* [INPUT]:

___

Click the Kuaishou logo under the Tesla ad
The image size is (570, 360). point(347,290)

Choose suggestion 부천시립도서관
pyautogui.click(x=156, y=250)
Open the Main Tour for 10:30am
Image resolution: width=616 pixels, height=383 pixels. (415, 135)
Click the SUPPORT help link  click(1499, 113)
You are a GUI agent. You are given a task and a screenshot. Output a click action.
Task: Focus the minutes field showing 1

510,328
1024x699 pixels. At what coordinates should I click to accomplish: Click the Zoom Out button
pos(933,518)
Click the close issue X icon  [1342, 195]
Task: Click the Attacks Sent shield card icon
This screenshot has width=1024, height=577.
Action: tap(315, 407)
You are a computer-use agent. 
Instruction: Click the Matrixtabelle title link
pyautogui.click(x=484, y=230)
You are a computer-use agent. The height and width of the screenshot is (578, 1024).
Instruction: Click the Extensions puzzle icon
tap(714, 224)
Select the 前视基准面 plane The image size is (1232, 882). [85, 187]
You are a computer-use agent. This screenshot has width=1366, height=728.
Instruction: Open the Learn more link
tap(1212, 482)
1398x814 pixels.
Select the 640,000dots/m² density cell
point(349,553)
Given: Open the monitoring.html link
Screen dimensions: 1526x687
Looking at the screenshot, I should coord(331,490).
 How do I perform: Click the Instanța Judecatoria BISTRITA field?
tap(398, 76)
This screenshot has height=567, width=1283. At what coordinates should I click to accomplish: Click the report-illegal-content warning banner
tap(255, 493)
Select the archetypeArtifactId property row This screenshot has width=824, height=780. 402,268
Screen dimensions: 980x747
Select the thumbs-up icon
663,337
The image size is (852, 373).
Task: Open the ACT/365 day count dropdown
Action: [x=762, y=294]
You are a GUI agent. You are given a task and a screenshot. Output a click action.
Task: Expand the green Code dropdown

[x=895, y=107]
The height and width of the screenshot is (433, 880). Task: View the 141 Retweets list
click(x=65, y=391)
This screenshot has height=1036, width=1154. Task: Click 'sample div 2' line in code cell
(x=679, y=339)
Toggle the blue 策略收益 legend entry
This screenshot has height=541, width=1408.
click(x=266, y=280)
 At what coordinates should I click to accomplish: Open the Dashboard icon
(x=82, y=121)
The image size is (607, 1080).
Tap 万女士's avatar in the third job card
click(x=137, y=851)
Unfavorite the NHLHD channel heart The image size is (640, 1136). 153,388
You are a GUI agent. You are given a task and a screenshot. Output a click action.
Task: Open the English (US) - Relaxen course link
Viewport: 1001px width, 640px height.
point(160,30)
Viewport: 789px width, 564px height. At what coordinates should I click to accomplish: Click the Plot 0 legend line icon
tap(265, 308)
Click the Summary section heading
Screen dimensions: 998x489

___

* [TASK ITEM]:
Recopy the entries above in their entirety, exactly.

* [EXERCISE ANSWER]:
Click the Kuaishou logo under the Tesla ad
The image size is (570, 360). point(347,290)

Choose suggestion 부천시립도서관
pyautogui.click(x=156, y=250)
Open the Main Tour for 10:30am
Image resolution: width=616 pixels, height=383 pixels. (415, 135)
Click the SUPPORT help link  click(1499, 113)
You are a GUI agent. You are given a task and a screenshot. Output a click action.
Task: Focus the minutes field showing 1

510,328
1024x699 pixels. At what coordinates should I click to accomplish: Click the Zoom Out button
pos(933,518)
Click the close issue X icon  [1342, 195]
Task: Click the Attacks Sent shield card icon
This screenshot has width=1024, height=577.
Action: tap(315, 407)
You are a computer-use agent. 
Instruction: Click the Matrixtabelle title link
pyautogui.click(x=484, y=230)
You are a computer-use agent. The height and width of the screenshot is (578, 1024).
Instruction: Click the Extensions puzzle icon
tap(714, 224)
Select the 前视基准面 plane The image size is (1232, 882). [85, 187]
You are a computer-use agent. This screenshot has width=1366, height=728.
Instruction: Open the Learn more link
tap(1212, 482)
1398x814 pixels.
Select the 640,000dots/m² density cell
point(349,553)
Given: Open the monitoring.html link
Screen dimensions: 1526x687
Looking at the screenshot, I should coord(331,490).
 How do I perform: Click the Instanța Judecatoria BISTRITA field?
tap(398, 76)
This screenshot has height=567, width=1283. At what coordinates should I click to accomplish: Click the report-illegal-content warning banner
tap(255, 493)
Select the archetypeArtifactId property row This screenshot has width=824, height=780. 402,268
Screen dimensions: 980x747
Select the thumbs-up icon
663,337
The image size is (852, 373).
Task: Open the ACT/365 day count dropdown
Action: [x=762, y=294]
You are a GUI agent. You are given a task and a screenshot. Output a click action.
Task: Expand the green Code dropdown

[x=895, y=107]
The height and width of the screenshot is (433, 880). Task: View the 141 Retweets list
click(x=65, y=391)
This screenshot has height=1036, width=1154. Task: Click 'sample div 2' line in code cell
(x=679, y=339)
Toggle the blue 策略收益 legend entry
This screenshot has height=541, width=1408.
click(x=266, y=280)
 At what coordinates should I click to accomplish: Open the Dashboard icon
(x=82, y=121)
The image size is (607, 1080).
Tap 万女士's avatar in the third job card
click(x=137, y=851)
Unfavorite the NHLHD channel heart The image size is (640, 1136). 153,388
You are a GUI agent. You are given a task and a screenshot. Output a click action.
Task: Open the English (US) - Relaxen course link
Viewport: 1001px width, 640px height.
point(160,30)
Viewport: 789px width, 564px height. At what coordinates should I click to accomplish: Click the Plot 0 legend line icon
tap(265, 308)
Click the Summary section heading
Screen dimensions: 998x489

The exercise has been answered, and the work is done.